A integração da inteligência artificial ao ciclo de desenvolvimento de software deixou de ser experimental e passou a ser obrigatória. De gigantes do Vale do Silício como Google e OpenAI a uma frota de startups especializadas, a promessa é uniforme: agentes de IA para codificação vão dissolver o atrito da sintaxe e do código repetitivo, permitindo que engenheiros se concentrem em problemas de ordem superior. No entanto, essa adoção acelerada gerou uma nova ortodoxia centrada no uso — quantas licenças estão ativas, quantas linhas de código estão sendo geradas — e não no valor real do que é produzido.

Para VPs de Engenharia, esse foco em atividade cria uma ilusão sedutora, mas perigosa, de progresso. Medir "linhas de código" é uma métrica há muito desacreditada na engenharia de software, mas a era da IA a ressuscitou sob o disfarce de eficiência.
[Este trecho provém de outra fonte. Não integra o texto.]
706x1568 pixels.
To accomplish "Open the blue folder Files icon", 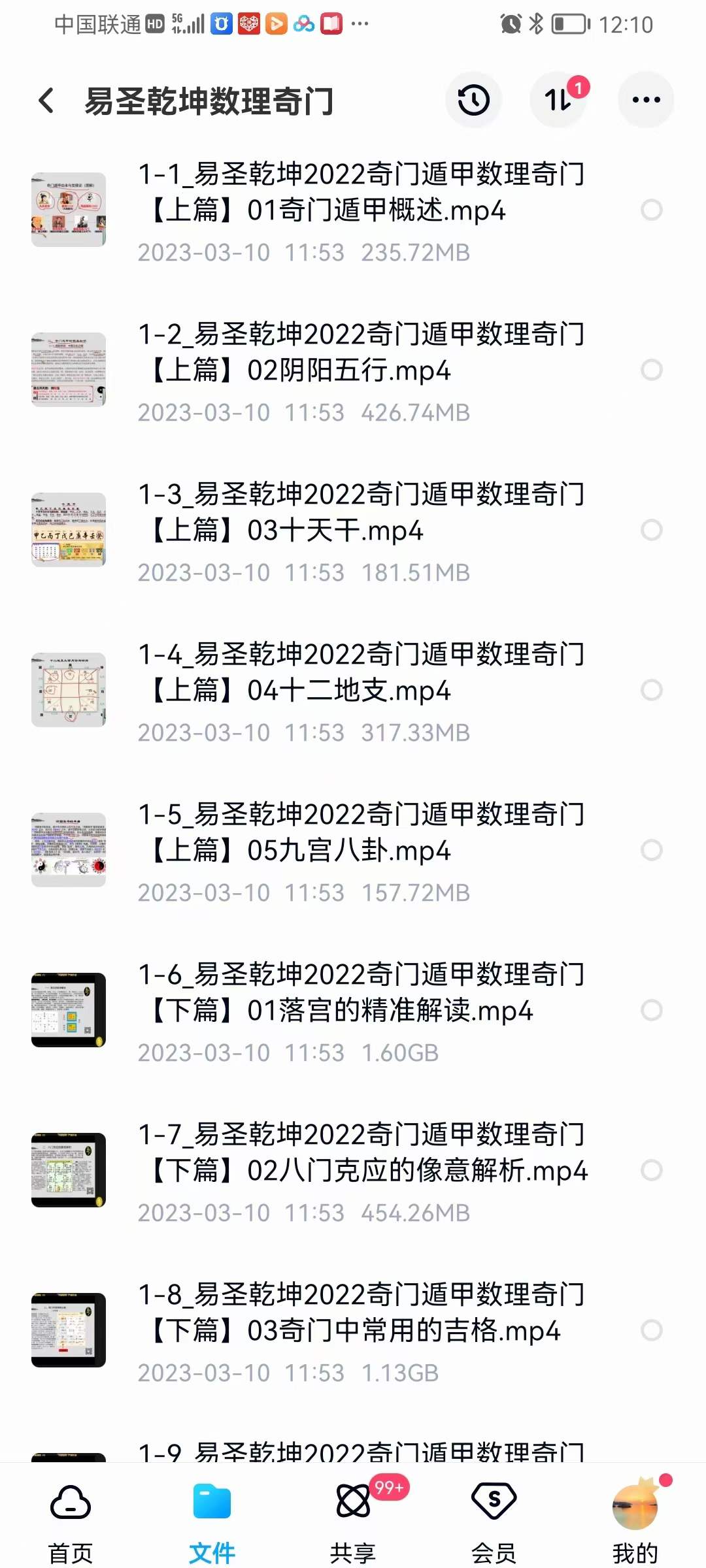I will point(211,1500).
Quando fornecedores exibem altas taxas de adoção, frequentemente obscurecem uma falta fundamental de clareza sobre se essas ferramentas estão de fato acelerando a entrega de produtos ou apenas inflando a base de código.

A pergunta que os fornecedores de IA menos querem responder diz respeito à saúde de longo prazo dos sistemas que estão sendo construídos. Se um agente de IA gera mil linhas de código em segundos, mas esse código exige depuração extensiva ou introduz falhas arquiteturais sutis, o ganho líquido é negativo. Sem uma mudança em direção à mensuração de resultados — como velocidade de entrega de funcionalidades ou redução de débito técnico — organizações correm o risco de gastar milhões em ferramentas que produzem mais ruído do que sinal.

Com reportagem de The Next Web.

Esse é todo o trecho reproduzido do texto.